Home guard W. B. Ratnayake Bandara (28) from Gaminipura in the Polonnaruwa district, bordering the former theatre of war carries the scars of a tryst with death from the repeated hacking of his people by gun-cultured LTTE millitants, but is determined to resettle in his place of birth.

"I was born at home and cannot live anywhere else," Ratnayake said, having returned to Gaminipura two years ago, following ten years in a rehabilitation camp. Peace between Sri Lanka government and Tamil Tiger millitants holds from 2002 and Ratnayake has led the resettlement of 50 families.

Fifty houses and four of ten wells needed, have been completed from funds under an aid program.

The Rs. 8,500 he receives as a home guard feeds his wife and two children. His wife needs Rs. 5,200 per month for medicine for an unidentified nervous ailment, but they have decided to discontinue the medication with no apparent improvement of her health.

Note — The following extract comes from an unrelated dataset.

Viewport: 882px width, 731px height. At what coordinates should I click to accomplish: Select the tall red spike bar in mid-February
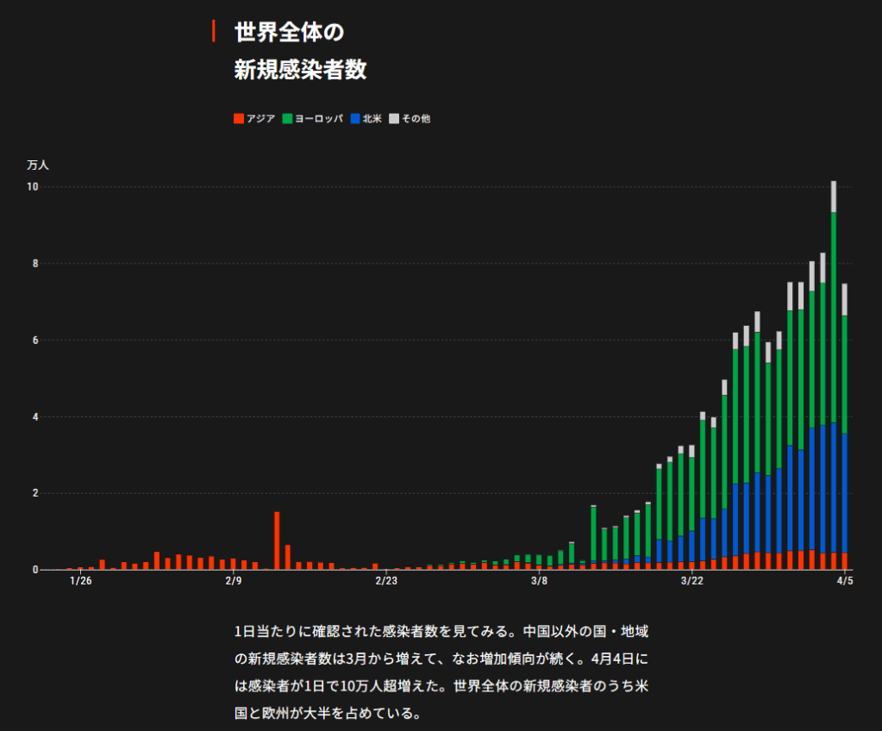click(x=277, y=540)
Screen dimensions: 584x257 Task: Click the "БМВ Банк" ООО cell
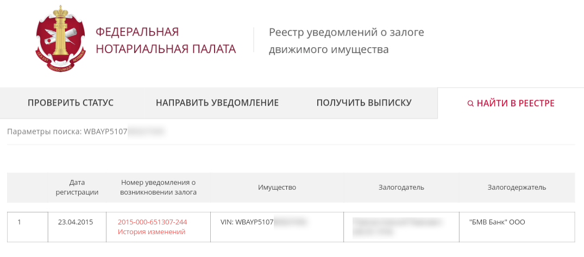pos(497,222)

Ratnayake's wife continues to fall to the ground as she walks. Ratnayake appealed for a better paid job, while he was in Colombo, last week. "I am good at sculpture work, masonry and carpentry, but nowhere in my village is such work called for," he said. People in his village are engaged in agriculture in clearings of the jungle.

Ratnayake recalled that he carried a gun on his way to school. The first of a wave of six attacks on his village came in 1992 and the attackers destroyed houses with all goods in it and even the wells which provide drinking water. They also destroyed all livestock including goats and chicken, Ratnayake said.

Ratnayake was given a training in firing a shot gun and in jungle warfare by the Police. The last time, he decided to run, shot gun in hand, pursued by millitants who carried T-56 assault rifles. He hid himself but they threw a "bomb" at him and had to spend two months in hospital.